### [Что сделать]
1. Перепишите без изменений из фрагмента о меловом преподавании часть, которая начинается со слов «В то же время» и заканчивается словами «к чему-то руками.».
2. Определите, соответствуют ли фрагменту о меловом преподавании утверждения (a), (b) и (c). На каждое ответьте «да» или «нет» и приведите точную решающую цитату из фрагмента.
(a) Проект виртуальной химической лаборатории вышел в финал конкурса «Инновации в образовании» в 2017 году.
(b) Стратонов преподавал в 3-й московской гимназии в 1913 году.
(c) В своих воспоминаниях Вишняков описывал 1860-е годы.
3. Ответьте по фрагменту о меловом преподавании на вопросы (a), (b) и (c), пометив ответы теми же буквами.
(a) При помощи чего, по определению из фрагмента, ведется меловое преподавание?
(b) Кем был Стратонов в Московском университете после революции 1917 года?
(c) Как называлась глава в дневниках Вишнякова?
─── Фрагмент текста ───
ОБЪЕДИНЕНИЕ ЛИДЕРОВ НЕФТЕГАЗОВОГО СЕРВИСА И МАШИНОСТРОЕНИЯ РОССИИ
USD 93,44 -0,65
EUR 99,58 -0,95
Brent 0.00/0.00WTI 0.00/0.00

Проблемы инженерно-технического образования в СССР

Философ Петр Сафронов о дипломах советских инженеров, проблеме мелового преподавания и дискуссии физиков и лириков

В 2017 году в финал очередного конкурса «Инновации в образовании» вышел проект создания виртуальной химической лаборатории. Участники этого проекта обещали победить страшную проблему, так называемую меловую химию, то есть преподавание химического, физического, биологического содержания в школе и вузе без экспериментов и опытов, а только при помощи грифельной доски и мела, пластиковой доски и фломастера.

Удивительно, но ровно теми же словами основную проблему своей педагогической деятельности описывал один из наиболее выдающихся физиков начала XX века Виктор Васильевич Стратонов, один из выборных деканов Московского университета после революции 1917 года. Стратонов, вспоминая о том, как ему довелось преподавать в 3-й московской гимназии в 1903 году, говорил, что вызвал фурор у гимназистов, впервые показав им настоящий физический опыт. Гимназисты даже представить себе не могли, что можно учиться химии или физике не по учебнику, не наблюдая за унылым скрипом мела по грифельной доске, а работая с реактивами, изучая настоящие химические реакции, ставя физические опыты.

В то же время в Москве представитель видной купеческой семьи Николай Петрович Вишняков писал свои дневники. В них была глава, названная отчасти по-гётевски «Годы учения моего в Московском университете». Вишняков вспоминал о времени еще более раннем, о 1860-х годах. Но картина, которую рисовал он, была равно такой же, как и та, о которой говорили участники конкурса «Инновации в образовании» в 2017 году, и та, о которой вспоминает Стратонов применительно к 1903 году: все та же меловая химия, меловая физика и абсолютная невозможность для учащегося прикоснуться к чему-то руками.
─── Записи ───
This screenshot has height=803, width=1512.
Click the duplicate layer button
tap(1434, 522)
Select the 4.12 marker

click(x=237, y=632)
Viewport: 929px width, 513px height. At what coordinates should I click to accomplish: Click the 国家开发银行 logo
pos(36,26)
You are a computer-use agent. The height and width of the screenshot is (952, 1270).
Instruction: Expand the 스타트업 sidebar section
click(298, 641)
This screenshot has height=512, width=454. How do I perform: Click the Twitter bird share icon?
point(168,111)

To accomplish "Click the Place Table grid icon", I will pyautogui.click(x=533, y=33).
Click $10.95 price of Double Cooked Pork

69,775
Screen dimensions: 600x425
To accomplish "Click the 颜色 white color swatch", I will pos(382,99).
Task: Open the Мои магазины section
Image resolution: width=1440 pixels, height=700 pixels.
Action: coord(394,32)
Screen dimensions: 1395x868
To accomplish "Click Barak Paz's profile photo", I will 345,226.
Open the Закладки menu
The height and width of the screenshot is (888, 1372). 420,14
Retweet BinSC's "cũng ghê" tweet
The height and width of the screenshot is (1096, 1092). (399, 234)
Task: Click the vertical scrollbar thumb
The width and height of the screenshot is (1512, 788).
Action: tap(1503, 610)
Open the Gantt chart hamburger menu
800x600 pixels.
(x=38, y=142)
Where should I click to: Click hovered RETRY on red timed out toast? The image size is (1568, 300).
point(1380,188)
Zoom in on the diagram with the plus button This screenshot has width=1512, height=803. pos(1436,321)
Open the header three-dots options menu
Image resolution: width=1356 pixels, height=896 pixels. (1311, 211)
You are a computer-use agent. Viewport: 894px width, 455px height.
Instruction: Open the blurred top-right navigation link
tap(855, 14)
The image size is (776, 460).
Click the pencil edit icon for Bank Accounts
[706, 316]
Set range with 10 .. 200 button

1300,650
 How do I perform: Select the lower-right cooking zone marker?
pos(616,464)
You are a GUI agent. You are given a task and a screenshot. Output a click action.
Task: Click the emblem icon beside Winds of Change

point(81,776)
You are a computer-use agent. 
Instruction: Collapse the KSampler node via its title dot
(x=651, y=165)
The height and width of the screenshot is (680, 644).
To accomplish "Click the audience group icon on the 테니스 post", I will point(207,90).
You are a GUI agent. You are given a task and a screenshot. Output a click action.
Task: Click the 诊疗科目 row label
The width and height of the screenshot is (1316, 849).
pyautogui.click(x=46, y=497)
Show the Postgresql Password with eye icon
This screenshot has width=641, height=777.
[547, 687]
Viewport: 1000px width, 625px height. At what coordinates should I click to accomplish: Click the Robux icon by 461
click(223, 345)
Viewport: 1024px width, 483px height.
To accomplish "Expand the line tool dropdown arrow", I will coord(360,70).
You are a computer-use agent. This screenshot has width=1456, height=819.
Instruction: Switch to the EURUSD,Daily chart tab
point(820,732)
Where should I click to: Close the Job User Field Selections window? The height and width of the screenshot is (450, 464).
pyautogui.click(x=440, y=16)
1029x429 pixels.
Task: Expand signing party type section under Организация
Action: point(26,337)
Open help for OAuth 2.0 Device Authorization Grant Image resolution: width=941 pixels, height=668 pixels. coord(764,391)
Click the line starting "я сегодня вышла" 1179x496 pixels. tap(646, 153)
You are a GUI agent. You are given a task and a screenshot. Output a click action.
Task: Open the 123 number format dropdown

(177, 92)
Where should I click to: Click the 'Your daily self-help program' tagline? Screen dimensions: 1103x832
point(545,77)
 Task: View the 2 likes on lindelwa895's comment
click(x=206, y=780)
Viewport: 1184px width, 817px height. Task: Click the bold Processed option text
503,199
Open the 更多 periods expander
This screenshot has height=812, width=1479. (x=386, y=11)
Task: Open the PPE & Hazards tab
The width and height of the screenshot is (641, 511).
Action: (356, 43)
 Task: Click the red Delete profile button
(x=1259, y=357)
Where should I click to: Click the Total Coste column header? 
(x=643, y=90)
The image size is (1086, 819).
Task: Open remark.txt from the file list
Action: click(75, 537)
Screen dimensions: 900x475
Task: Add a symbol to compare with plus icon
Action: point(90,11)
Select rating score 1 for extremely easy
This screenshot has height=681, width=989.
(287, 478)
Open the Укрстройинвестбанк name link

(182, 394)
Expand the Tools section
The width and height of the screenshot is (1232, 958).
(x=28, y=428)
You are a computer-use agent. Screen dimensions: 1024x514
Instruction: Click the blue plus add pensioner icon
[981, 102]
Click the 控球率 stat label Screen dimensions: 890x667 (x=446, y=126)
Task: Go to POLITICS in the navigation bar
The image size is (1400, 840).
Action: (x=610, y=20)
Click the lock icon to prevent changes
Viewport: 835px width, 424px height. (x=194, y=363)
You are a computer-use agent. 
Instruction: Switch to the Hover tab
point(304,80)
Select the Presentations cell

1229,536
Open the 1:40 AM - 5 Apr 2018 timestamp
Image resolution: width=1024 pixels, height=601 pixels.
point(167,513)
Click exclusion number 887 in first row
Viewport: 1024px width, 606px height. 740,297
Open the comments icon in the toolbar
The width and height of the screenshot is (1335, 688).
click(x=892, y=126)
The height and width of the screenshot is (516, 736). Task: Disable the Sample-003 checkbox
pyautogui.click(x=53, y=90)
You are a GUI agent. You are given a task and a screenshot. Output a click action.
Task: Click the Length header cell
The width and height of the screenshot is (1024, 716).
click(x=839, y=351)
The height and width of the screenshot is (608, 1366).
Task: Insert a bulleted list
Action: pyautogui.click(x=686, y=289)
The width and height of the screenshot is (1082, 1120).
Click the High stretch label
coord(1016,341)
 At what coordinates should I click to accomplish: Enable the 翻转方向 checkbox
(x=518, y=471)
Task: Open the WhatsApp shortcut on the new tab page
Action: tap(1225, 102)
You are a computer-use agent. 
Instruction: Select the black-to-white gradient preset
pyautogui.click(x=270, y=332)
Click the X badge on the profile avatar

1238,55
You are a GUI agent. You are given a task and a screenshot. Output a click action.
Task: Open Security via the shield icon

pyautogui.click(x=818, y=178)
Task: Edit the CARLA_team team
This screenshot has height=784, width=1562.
───
### [Ответы]
1.
В то же время в Москве представитель видной купеческой семьи Николай Петрович Вишняков писал свои дневники. В них была глава, названная отчасти по-гётевски «Годы учения моего в Московском университете». Вишняков вспоминал о времени еще более раннем, о 1860-х годах. Но картина, которую рисовал он, была равно такой же, как и та, о которой говорили участники конкурса «Инновации в образовании» в 2017 году, и та, о которой вспоминает Стратонов применительно к 1903 году: все та же меловая химия, меловая физика и абсолютная невозможность для учащегося прикоснуться к чему-то руками.

2.
(a) Да: «В 2017 году в финал очередного конкурса «Инновации в образовании» вышел проект создания виртуальной химической лаборатории».
(b) Нет: «как ему довелось преподавать в 3-й московской гимназии в 1903 году».
(c) Да: «Вишняков вспоминал о времени еще более раннем, о 1860-х годах».

3.
(a) Только при помощи грифельной доски и мела, пластиковой доски и фломастера.
(b) Одним из выборных деканов.
(c) «Годы учения моего в Московском университете».